Exercise directions
From the first line through the one containing "Click the FHD", restate the listing word for word, and give no other lines.
◆ ◆ ◆ ◆ ◆
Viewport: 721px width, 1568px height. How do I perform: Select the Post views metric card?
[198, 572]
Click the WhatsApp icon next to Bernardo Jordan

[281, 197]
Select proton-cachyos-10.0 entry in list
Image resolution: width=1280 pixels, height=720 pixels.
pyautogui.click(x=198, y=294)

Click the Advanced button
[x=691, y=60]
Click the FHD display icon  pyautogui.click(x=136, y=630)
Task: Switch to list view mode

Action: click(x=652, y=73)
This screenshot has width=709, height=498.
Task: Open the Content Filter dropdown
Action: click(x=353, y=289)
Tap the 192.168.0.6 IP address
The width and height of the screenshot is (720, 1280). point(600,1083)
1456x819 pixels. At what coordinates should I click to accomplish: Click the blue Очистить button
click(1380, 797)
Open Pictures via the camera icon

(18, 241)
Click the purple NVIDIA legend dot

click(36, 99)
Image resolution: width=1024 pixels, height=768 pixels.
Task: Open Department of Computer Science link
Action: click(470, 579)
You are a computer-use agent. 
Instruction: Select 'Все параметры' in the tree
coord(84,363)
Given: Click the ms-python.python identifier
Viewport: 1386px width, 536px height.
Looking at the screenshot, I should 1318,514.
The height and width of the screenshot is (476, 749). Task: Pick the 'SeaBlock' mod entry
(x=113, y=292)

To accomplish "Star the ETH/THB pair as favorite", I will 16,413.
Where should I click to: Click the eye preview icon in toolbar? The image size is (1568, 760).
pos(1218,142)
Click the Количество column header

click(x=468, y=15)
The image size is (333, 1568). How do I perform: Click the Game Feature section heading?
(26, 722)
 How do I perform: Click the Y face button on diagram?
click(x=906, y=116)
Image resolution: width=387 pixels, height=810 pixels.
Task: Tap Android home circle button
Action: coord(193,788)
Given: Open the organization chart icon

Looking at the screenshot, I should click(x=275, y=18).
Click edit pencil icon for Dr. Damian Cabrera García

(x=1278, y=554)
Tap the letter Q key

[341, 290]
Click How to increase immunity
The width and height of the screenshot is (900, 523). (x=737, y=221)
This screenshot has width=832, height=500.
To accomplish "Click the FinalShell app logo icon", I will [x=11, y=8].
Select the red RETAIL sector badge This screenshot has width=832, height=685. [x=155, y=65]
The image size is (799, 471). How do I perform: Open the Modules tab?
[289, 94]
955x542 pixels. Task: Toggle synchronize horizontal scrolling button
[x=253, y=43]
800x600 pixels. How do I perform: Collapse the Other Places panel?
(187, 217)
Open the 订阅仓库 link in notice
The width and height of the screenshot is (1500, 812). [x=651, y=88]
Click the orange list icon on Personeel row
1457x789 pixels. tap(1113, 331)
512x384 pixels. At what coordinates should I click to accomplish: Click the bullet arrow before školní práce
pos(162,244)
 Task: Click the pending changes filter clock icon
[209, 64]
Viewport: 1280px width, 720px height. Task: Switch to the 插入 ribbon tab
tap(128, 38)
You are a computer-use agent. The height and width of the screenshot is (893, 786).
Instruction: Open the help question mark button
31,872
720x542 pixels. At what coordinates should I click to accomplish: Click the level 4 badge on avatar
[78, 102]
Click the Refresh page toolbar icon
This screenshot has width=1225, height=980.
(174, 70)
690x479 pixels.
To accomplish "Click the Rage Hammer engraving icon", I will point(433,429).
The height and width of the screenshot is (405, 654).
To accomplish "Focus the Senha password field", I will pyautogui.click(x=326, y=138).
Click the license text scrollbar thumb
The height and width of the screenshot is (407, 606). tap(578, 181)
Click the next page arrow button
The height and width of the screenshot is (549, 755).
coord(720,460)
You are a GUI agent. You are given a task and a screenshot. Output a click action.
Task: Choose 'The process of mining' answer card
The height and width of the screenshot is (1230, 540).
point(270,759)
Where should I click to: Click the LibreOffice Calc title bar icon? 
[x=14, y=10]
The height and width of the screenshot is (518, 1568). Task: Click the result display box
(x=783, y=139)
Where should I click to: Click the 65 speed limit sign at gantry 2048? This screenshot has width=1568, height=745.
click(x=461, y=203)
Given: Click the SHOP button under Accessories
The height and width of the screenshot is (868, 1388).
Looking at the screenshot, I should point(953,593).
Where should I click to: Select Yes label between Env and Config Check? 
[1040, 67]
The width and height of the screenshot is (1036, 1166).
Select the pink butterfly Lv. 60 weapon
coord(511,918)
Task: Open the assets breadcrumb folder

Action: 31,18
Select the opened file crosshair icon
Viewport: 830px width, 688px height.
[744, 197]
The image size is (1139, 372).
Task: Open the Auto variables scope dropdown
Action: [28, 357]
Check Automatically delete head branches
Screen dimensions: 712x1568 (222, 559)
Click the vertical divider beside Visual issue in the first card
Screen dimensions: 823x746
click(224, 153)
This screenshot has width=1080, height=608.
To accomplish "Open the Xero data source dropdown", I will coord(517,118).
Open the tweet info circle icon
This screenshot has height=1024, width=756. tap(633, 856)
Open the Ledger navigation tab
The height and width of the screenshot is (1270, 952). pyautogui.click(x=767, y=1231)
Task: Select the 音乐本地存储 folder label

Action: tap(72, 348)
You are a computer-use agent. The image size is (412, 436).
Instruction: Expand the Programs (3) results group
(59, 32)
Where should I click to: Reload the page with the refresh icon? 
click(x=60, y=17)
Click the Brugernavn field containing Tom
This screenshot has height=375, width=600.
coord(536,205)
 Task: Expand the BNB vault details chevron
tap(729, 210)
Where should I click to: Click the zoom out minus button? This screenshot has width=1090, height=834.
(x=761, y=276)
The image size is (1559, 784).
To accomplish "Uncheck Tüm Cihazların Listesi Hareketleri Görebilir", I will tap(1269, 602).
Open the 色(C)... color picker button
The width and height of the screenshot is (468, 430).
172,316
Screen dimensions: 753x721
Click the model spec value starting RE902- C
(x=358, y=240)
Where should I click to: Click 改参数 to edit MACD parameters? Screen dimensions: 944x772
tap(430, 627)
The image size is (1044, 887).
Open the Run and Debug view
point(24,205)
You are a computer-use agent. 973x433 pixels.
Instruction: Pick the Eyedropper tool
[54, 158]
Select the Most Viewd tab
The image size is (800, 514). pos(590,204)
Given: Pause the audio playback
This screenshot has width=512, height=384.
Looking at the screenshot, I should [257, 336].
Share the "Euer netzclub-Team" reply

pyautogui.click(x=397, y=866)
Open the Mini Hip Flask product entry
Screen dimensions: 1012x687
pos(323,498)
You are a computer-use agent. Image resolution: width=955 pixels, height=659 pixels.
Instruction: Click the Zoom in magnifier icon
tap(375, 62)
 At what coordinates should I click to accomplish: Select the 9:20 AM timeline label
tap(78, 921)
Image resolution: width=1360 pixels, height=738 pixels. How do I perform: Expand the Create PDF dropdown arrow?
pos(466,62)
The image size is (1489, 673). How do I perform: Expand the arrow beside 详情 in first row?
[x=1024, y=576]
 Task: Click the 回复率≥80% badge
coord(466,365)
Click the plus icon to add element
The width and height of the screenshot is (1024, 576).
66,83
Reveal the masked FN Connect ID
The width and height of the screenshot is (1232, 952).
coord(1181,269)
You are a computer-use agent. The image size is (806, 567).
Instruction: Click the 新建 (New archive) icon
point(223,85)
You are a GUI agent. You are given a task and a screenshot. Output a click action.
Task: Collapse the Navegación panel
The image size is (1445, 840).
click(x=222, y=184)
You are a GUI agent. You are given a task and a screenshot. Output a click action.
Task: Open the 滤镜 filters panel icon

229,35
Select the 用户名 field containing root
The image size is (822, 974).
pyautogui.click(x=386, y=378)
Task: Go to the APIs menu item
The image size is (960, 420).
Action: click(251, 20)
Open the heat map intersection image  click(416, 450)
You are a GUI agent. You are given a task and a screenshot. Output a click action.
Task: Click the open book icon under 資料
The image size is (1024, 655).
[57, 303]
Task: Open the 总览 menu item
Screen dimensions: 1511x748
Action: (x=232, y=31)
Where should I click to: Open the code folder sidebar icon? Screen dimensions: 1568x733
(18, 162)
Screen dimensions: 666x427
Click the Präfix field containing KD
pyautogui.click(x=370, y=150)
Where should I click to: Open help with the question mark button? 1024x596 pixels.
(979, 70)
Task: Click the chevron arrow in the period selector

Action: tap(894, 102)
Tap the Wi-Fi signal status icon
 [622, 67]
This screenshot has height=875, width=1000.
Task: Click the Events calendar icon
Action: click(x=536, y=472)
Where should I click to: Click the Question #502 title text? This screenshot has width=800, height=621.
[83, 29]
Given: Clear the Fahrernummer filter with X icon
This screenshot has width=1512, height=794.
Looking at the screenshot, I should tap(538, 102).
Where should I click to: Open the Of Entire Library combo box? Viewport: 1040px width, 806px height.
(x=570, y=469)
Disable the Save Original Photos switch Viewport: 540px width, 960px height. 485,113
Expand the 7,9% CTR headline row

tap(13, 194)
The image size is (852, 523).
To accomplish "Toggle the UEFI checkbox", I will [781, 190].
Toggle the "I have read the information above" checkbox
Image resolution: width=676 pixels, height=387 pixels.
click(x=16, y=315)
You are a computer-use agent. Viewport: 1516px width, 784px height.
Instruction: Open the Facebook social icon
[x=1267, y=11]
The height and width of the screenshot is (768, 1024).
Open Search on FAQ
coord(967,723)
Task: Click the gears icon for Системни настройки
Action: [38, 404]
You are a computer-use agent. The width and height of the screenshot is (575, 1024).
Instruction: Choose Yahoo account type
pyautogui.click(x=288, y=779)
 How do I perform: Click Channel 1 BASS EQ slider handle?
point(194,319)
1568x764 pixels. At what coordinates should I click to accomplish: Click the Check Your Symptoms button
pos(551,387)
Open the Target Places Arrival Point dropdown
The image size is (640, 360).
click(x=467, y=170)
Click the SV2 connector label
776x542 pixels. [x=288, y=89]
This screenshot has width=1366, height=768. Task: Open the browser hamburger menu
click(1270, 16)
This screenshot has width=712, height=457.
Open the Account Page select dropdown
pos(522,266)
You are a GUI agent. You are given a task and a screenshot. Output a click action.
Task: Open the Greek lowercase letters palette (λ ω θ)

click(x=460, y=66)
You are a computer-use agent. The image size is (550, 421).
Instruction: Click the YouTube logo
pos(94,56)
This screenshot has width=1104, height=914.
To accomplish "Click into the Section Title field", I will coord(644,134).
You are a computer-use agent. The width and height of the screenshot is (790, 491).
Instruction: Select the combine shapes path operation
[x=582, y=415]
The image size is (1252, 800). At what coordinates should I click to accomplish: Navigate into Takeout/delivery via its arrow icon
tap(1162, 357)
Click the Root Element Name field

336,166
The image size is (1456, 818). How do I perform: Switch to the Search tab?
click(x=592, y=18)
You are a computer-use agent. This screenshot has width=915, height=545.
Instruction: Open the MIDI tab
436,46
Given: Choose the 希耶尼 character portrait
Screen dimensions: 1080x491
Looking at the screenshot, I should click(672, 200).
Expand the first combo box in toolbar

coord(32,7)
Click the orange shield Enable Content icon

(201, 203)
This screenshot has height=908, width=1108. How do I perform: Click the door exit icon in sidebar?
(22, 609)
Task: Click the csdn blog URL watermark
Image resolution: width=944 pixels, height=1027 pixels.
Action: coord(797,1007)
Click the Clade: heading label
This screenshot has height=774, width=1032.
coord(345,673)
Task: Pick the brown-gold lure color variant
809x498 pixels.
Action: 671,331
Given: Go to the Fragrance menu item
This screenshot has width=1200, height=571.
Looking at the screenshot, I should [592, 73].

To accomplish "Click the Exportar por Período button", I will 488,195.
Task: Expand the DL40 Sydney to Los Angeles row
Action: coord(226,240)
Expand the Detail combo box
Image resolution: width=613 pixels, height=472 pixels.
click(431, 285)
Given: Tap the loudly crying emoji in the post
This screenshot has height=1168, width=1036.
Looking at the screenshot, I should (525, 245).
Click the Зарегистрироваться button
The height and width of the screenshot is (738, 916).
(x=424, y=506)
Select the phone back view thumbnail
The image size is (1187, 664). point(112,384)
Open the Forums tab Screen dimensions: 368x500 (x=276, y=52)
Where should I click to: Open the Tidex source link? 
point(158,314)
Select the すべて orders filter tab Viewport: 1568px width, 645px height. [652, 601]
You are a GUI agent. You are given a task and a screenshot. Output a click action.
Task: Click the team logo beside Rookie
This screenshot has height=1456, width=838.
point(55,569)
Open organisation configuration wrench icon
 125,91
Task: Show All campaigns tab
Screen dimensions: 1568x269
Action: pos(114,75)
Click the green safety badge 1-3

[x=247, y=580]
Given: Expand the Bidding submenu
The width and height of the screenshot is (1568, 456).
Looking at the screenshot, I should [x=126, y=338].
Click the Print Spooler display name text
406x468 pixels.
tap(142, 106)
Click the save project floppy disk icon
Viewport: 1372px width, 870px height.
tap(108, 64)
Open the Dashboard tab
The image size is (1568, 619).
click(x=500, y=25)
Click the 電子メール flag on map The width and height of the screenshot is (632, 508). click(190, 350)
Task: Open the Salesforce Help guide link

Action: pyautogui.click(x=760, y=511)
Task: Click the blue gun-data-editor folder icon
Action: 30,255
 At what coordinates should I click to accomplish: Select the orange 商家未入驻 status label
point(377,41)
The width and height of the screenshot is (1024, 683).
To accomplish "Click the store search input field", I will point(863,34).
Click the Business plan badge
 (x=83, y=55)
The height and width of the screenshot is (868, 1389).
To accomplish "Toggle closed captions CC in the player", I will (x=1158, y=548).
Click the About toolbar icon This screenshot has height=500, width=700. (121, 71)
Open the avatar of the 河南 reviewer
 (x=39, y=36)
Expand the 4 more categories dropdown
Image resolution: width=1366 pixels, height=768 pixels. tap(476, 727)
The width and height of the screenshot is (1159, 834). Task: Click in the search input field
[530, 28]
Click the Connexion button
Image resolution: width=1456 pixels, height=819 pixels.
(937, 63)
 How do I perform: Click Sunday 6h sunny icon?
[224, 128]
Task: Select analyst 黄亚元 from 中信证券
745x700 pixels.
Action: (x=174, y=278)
◆ ◆ ◆ ◆ ◆
Exercise output
Viewport: 721px width, 1568px height. How do I perform: Select the Post views metric card?
[198, 572]
Click the WhatsApp icon next to Bernardo Jordan

[281, 197]
Select proton-cachyos-10.0 entry in list
Image resolution: width=1280 pixels, height=720 pixels.
pyautogui.click(x=198, y=294)

Click the Advanced button
[x=691, y=60]
Click the FHD display icon  pyautogui.click(x=136, y=630)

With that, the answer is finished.